時速20キロの風

日々雑感・自転車散歩・読書・映画・変わったところで居合術など。

居合術で肩こり対策

 刀を左腰に差して右手で抜こうとすると、これが実は抜けないのだ。だから鞘引きを行う。鞘引きとは、左手で鞘をつかんで後ろに引く行為をいう。右手で抜きながら、左手で鞘を後ろに引くことで、長い刀をすらりと抜くことができる。

 立合いの場合はこれでいい。すらりと抜いた刀を、顔の横あたりに立てて構え半身になれば、これを「八相の構え」という。構えた時の腕の形が漢字の八の字のようになるから、という説もある。この八相は剣術の八相で、殺陣では構えた腕が水平になるまで右ひじをあげるのだそうだ。その方が、かっこよく、強そうに画面に映って見栄えがいいということだ。

 さて居合である。立ち合いではなく、居合わせた相手との攻防だということで、抜きざまに斬る、という動作を求められる。相手は刀を抜いて斬りかかってきている、こちらの刀はまだ鞘の中、という状況で、刀を抜く動作がそのまま斬る動作にならなければいけない。なので刀も鞘から抜ければいいのではなく、鞘から抜けた時点で相手を斬るだけのスピードと力を持っていなければならない。そのために重要になるのが前述の鞘引きなのだ。たとえば、空手でいう正拳突きの場合も、右腕を突き出すのと同時に左腕を引くことで威力が増すが、それと同じ理屈である。
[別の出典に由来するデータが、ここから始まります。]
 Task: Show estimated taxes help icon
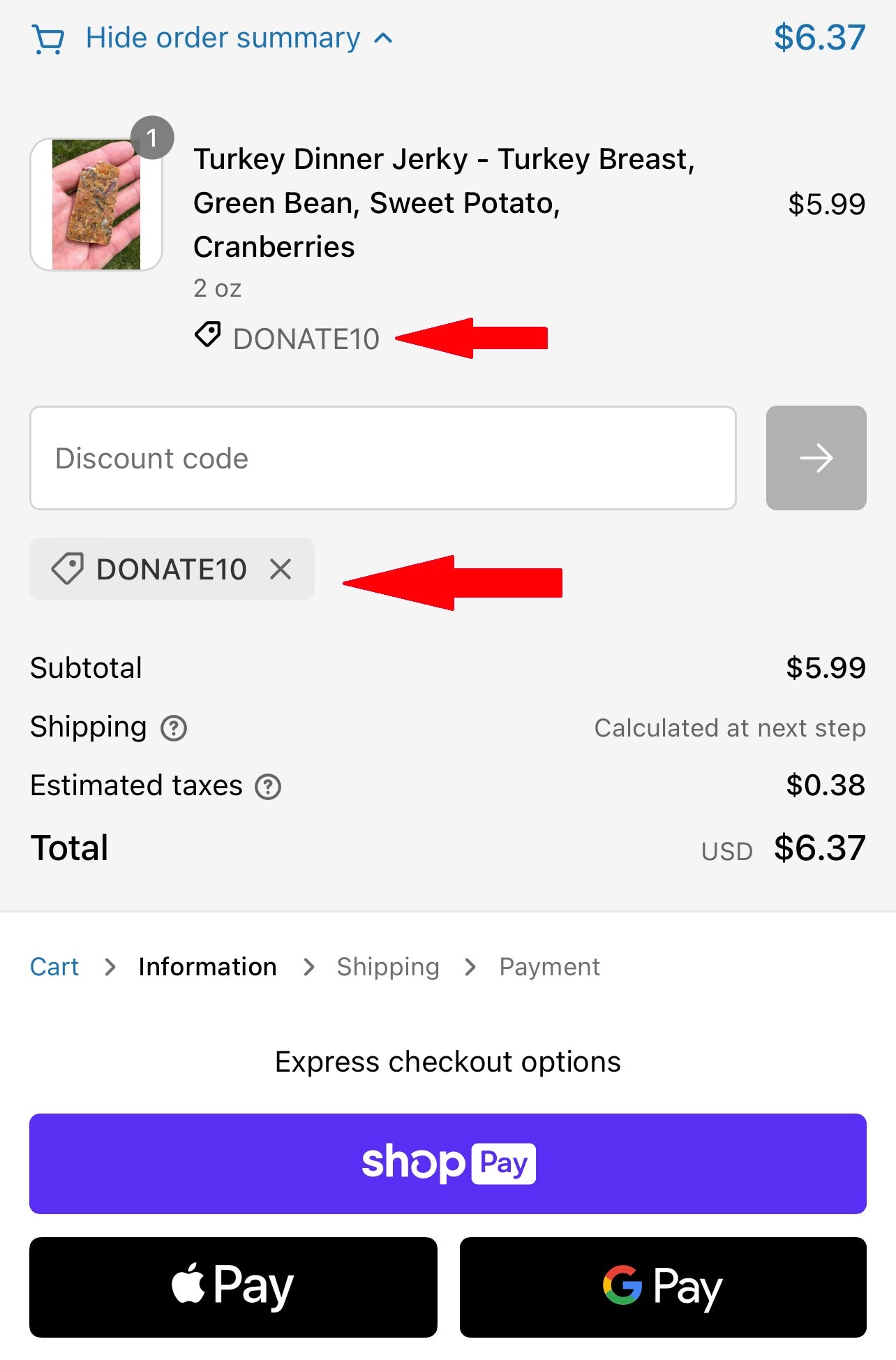268,787
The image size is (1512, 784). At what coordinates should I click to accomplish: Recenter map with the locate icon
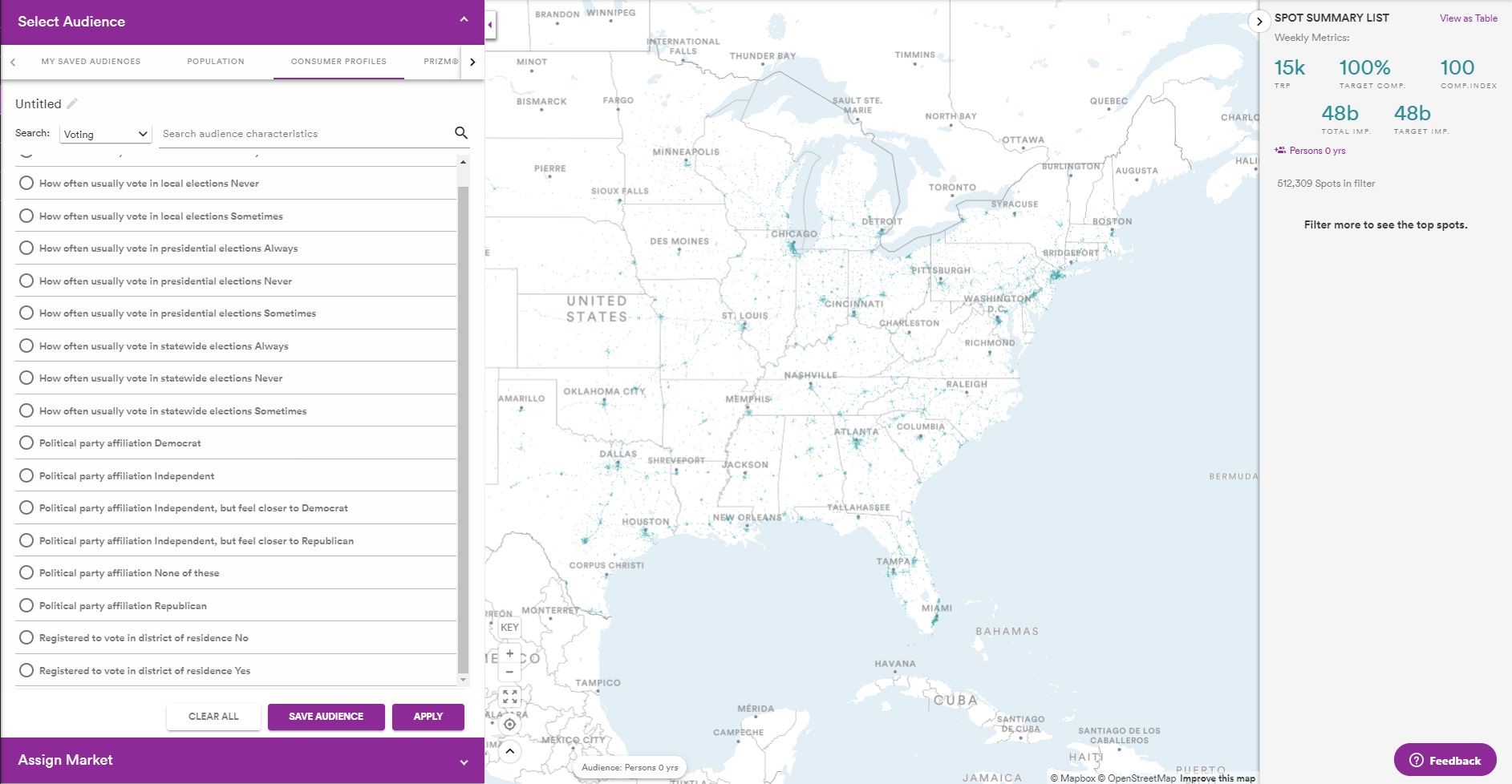click(x=509, y=725)
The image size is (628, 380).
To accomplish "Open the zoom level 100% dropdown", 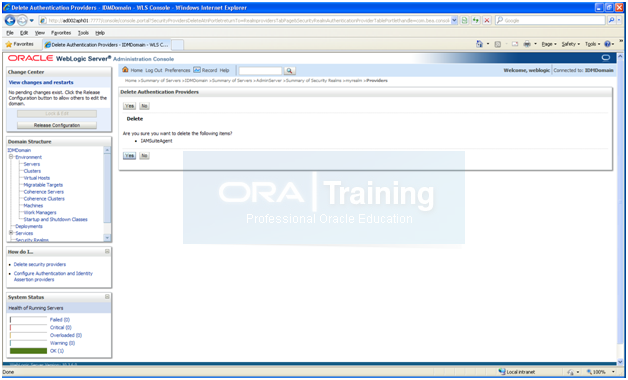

 で、その鞘引きであるが、ただ握った鞘を腕で後ろに引くだけではどうしても数センチ足りなくなる。なので、足りない分は右腕に頼って引っこ抜くことになる。そうなると刀身のスピードや力は得られない。あと数センチ左を引ければ、右腕で引っこ抜くことなく、ためておいて、強く速い抜き付けになる。

 ではそのあと数センチをどうするのか、というところで、肩甲骨の動きが必要になってくるのである。

 武術の師匠は、腕の末端は肩ではなく肩甲骨だと教えてくれる。師匠の肩甲骨はぐねぐねと柔らかく自在に動く。日常の生活動作では、肩から先は動かしても、肩甲骨を意識することは少ない。なので、肩甲骨は、意識して動かさないと動かない。たとえば、小学生の体育の授業を思い出して「前倣え」をして、その後肩甲骨を開くと指先が数センチ前に出ると思う。次に肩甲骨を閉じると、腕は数センチ後退する。

 抜き付けの場合は、肩甲骨の開きに加えて、若干の腰のひねりや、膝の働きなど、全身各部の細かい働きを一斉に統合させる必要があって、なかなかことばで伝えるのが難しいのだが、正座から片膝立てつつ刀を横に払う、という、結果だけ見ればいたって単純な動作を行うために、実に多様で繊細な身体操作が必要になってくるのである。

 

 とぐだぐだ書いているが、ようするに、居合術には肩甲骨の開閉が必須であるため、そこを意識して稽古をしていると、時に肩こりが緩和されたりする、という経験則である。肩こりの原因にも個人差はあるだろうから断言はしないけど。

 パソコンを使ったデスクワークが多い人で、眼・肩・腰に不調を抱えてはいるが、運動やスポーツが、苦手、おっくう、機会がない、という人は、コスプレ気分でいいのでやってみられてはいかがだろうか。居合道などというと、やってるのはじいさんとおっさんが大半で、80のじいさんが、70のじいさんを叱りつける、60のおっさんは、小僧扱いで叱られもしない、みたいな世界だが、女性の剣士も増えてきている。これが実にかっこいいのだ。たぶん腕力に頼れない分、術としての動きを体感しやすいのではないだろうか。と勝手に思っている。